However, back to tactile perception--did that gnat sit upon my muzzle, I could feel its gas pass. Assess its tiny legs tracking over my skin. My upper lip, foot-pads, and tail tip can detect soft, rough, smooth, irregular--well, you name it, I can feel it, with no less keenness than your own human fingertips.

Why do I list my sensory capabilities, you may ask? To point out that as a Writing Dragon, I have the same aptitude (superior, actually) as a human does to absorb/suck up/take in my surroundings. Therefore, I am well able to decipher the world with my body parts and describe/discuss/expound on it with gleeful intensity. I love what I see, hear, smell, and touch. So should the characters of whatever tale/story/yarn I pen. (Oh, very well. Excuse me! What my scribe pens for my clumsy claws.) In any case, All writers, I believe, should love these aspects of their characters. After all, are their characters not intended to be alive. Breathing, existing in the magical but viable realm of the imagination? Doesn't a reader (you may correct me here if I am wrong...but a Dragon seldom is) want to read the reality? The reactive senses of the character moving through his/her/its story?

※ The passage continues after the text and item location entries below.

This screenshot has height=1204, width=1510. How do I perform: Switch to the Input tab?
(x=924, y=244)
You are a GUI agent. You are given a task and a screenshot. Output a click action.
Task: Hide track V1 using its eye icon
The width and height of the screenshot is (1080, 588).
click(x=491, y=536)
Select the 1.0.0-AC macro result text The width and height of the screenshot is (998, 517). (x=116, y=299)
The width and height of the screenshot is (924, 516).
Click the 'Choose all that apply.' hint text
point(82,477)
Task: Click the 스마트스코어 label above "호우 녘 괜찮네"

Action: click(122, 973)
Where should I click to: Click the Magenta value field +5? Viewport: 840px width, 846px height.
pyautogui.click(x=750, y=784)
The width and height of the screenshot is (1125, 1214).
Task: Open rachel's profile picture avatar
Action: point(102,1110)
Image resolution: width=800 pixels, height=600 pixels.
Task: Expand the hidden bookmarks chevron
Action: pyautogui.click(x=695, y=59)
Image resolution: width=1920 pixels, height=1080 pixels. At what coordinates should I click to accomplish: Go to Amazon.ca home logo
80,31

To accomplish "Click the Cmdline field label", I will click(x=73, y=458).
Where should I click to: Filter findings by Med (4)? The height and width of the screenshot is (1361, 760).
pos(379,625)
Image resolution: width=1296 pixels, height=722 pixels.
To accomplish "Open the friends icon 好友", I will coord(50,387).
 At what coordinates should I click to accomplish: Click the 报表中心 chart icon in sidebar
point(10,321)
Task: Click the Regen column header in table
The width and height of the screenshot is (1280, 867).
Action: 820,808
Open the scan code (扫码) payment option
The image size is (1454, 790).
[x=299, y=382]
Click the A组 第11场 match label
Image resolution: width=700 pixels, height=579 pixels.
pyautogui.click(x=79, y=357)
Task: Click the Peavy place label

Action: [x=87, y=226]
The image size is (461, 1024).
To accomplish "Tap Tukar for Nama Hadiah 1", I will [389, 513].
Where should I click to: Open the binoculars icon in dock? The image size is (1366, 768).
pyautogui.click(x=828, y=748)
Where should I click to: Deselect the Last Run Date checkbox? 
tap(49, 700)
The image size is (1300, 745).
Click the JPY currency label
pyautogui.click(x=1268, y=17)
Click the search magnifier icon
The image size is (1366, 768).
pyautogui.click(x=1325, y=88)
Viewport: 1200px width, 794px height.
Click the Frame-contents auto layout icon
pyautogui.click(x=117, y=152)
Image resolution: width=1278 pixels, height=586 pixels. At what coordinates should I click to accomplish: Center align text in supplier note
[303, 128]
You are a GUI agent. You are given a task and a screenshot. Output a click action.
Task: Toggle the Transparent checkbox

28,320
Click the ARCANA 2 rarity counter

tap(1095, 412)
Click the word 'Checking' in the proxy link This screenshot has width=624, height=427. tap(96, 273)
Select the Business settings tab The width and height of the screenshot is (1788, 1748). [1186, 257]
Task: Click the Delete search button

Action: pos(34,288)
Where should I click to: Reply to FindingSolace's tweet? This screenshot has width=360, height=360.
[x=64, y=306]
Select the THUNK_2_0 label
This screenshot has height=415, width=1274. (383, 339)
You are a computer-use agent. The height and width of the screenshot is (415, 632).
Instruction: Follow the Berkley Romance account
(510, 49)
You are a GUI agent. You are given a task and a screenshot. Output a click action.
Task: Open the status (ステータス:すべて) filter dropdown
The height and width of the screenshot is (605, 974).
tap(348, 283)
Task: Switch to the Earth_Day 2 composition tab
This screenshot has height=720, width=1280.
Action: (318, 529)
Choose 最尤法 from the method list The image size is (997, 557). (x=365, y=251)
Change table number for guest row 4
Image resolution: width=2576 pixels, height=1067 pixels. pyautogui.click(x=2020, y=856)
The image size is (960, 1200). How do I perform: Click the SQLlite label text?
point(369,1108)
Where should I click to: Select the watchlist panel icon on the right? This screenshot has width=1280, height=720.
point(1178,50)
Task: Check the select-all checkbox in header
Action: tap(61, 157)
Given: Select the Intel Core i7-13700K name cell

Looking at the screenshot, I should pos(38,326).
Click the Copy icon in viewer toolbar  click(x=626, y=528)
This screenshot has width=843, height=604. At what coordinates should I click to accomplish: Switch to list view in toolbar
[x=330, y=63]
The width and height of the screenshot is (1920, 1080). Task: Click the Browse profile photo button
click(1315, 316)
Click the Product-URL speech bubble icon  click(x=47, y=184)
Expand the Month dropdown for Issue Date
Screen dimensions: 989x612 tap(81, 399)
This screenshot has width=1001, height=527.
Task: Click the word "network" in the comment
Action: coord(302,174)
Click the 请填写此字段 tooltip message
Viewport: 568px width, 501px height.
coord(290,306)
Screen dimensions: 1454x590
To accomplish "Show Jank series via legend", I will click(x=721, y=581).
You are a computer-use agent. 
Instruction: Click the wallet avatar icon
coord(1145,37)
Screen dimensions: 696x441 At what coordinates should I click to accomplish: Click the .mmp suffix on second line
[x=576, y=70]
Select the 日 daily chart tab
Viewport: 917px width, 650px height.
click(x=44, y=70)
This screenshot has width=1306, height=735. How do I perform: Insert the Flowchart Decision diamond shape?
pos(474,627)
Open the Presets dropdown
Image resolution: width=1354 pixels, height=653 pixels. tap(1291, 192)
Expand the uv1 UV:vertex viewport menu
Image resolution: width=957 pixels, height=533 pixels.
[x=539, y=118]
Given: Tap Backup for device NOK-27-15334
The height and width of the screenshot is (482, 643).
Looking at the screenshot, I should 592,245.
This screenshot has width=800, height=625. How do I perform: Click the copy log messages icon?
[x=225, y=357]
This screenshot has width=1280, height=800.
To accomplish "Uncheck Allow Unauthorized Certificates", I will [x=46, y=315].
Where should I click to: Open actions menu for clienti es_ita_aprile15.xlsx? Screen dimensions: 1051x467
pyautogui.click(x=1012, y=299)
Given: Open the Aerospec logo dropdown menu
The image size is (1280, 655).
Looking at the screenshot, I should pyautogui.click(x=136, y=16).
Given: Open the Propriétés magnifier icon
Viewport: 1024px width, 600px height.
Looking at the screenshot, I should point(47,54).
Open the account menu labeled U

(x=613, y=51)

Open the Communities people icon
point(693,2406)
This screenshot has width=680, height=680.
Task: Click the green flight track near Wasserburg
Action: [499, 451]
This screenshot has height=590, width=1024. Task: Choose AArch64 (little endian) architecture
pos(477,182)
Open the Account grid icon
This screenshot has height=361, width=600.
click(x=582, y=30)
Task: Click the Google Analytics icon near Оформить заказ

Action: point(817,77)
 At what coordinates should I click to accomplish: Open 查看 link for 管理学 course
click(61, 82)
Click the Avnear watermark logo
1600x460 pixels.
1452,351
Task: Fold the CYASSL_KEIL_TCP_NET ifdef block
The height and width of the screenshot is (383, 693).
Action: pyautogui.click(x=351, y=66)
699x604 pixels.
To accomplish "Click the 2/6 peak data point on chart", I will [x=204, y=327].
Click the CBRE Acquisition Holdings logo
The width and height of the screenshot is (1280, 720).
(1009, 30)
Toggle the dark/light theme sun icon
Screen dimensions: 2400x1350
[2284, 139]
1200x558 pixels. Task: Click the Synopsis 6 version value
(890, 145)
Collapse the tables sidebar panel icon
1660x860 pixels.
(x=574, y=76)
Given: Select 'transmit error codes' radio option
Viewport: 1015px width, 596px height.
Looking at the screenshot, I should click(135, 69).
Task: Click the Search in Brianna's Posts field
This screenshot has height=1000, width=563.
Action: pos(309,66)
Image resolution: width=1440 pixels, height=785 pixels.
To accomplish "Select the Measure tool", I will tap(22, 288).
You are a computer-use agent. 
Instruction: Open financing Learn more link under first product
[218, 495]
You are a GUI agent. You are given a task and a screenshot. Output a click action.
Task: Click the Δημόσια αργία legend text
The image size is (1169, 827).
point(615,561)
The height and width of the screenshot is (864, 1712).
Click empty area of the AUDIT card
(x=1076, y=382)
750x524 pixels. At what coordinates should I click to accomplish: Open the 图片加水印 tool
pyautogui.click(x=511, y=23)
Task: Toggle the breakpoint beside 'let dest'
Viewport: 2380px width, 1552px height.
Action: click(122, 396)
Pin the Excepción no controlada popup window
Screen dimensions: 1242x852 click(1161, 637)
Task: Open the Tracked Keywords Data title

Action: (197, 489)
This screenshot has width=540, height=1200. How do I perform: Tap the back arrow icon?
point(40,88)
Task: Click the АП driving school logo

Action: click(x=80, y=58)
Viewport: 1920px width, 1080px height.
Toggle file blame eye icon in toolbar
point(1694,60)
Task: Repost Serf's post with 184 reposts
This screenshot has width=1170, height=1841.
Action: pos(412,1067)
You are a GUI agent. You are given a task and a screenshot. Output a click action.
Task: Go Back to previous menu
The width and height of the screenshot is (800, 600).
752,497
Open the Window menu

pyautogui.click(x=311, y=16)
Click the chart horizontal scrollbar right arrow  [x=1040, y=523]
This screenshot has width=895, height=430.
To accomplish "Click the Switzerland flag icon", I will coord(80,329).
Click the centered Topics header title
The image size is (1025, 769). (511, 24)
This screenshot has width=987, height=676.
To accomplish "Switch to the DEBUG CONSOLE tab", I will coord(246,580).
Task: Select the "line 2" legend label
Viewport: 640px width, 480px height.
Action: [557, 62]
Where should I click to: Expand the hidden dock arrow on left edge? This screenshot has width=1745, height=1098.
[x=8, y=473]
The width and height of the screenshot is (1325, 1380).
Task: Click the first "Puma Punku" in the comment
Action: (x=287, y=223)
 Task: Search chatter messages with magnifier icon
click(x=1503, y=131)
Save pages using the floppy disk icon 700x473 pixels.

The details, my fellow writers--and readers who enjoy what we produce--I reiterate, are the fleshy draping upon the bones of the work. Would you have your character(s) perceived as mere skeletons stiffly sauntering about his/her/its world? Nay. Naynaynay! Mobilization requires muscles (I mention this my first book, The Dragons' Veil). Muscles would wither without flesh to encase and succor them. And flesh reflects the world--is it not the aspect of the body most in contact with the world?

You see the wisdom? Insight? Acumen? If you would enrich your words, my fellow writers, and in turn enrich your imaginary worlds, then utilize every facet of the real world in which you dwell. Sight, sound, smell, touch--the north, east, south, and west of the compass of by which you guide yourself through whatever tale you are inspired to pen/type/dictate.

Drat! Speak of the devil/imp/mischievous sprite! What is that gnat doing on my muzzle? Off, annoying speck of insectal indolence, and take your tiny tootings with you.